中島らも『お父さんのバックドロップ』を読む

中島らもによる連作短編集。いずれも、10歳前後のこどもと父親との関係を描いた児童文学/ジュブナイルである。「お父さんのバックドロップ」「お父さんのカッパ落語」「お父さんのペット戦争」「お父さんのロックンロール」の四編からなり、それぞれの「お父さん」は、悪役プロレスラーや売れない落語家などだ。

児童文学というと、「こどもむけのおはなし」というイメージが強い。しかし、それは誤りである。河合隼雄がいうように、児童文学とは、「こどもの目を通して見た世界を描いた物語」である。必ずしも、こどもだけに向けて書かれたものではない。そのため、優れた児童文学はおとなが読んでも十分におもしろいのである。

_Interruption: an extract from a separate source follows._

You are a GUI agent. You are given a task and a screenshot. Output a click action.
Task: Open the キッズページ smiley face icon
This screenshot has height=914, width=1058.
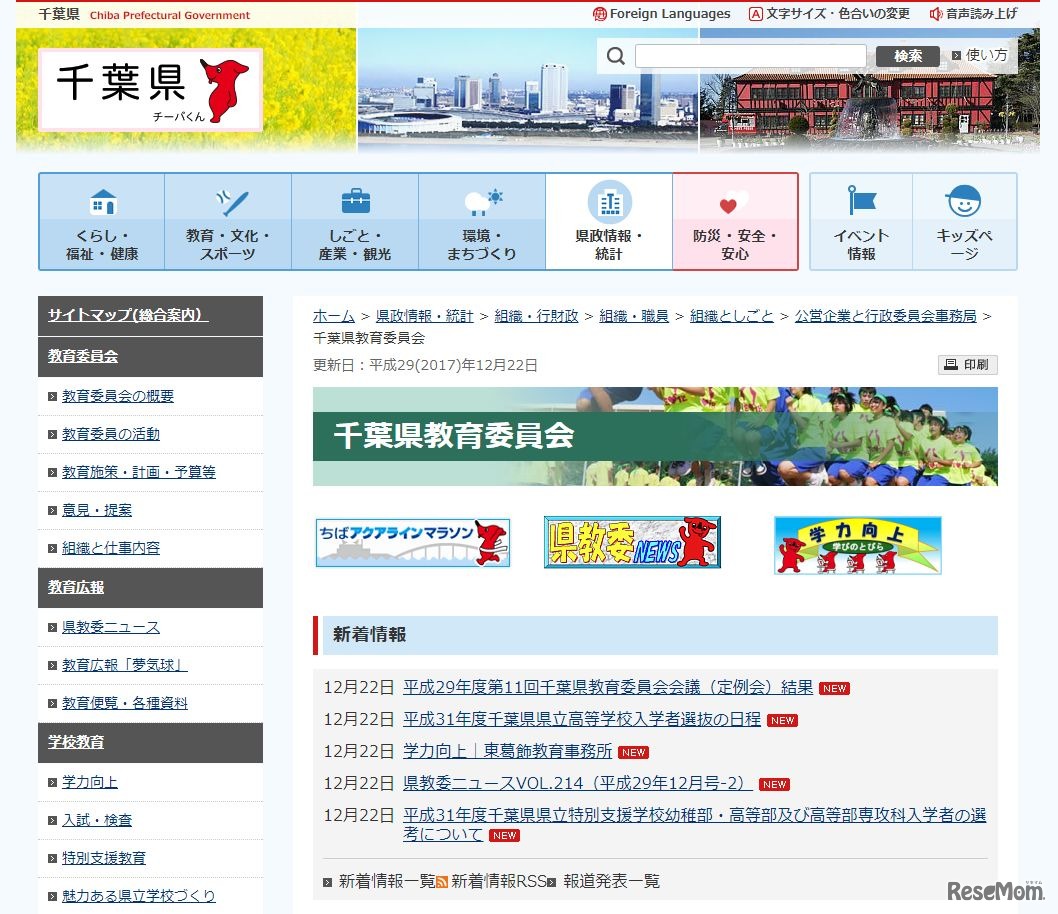click(x=963, y=202)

本作の四編も、こどもの目を通して見た世界が描写されている。いずれも三人称で書かれてはいるが、視点、視座はあくまで子どもの高さにある。こどもが読めば深い共感をもつことだろう。そして、おとなが読んでも、十分に楽しめるものとなっている。

なかでも傑出しているのが表題作「お父さんのバックドロップ」だ。悪役プロレスラーの父親と、それを恥ずかしく思う息子との葛藤が描かれている。その父親が一念発起して、著名な空手家と「真剣勝負」をする、という内容だ。

ストーリーがとてもよくできていて、感動的である。だが、それだけではない。おとなの視点で物語をさらに俯瞰してみると、「これはもしかしたら、真剣勝負のふりをしたプロレスではないか?」という疑問が浮かんでくる(現実のプロレスでもたまにあることだ)。そして、「かりにそうだとしても、それでよい」と思わせる。小説全体が、「プロレス的構造」になっているのだ。プロレスを深く愛する中島らもの真骨頂といえるだろう。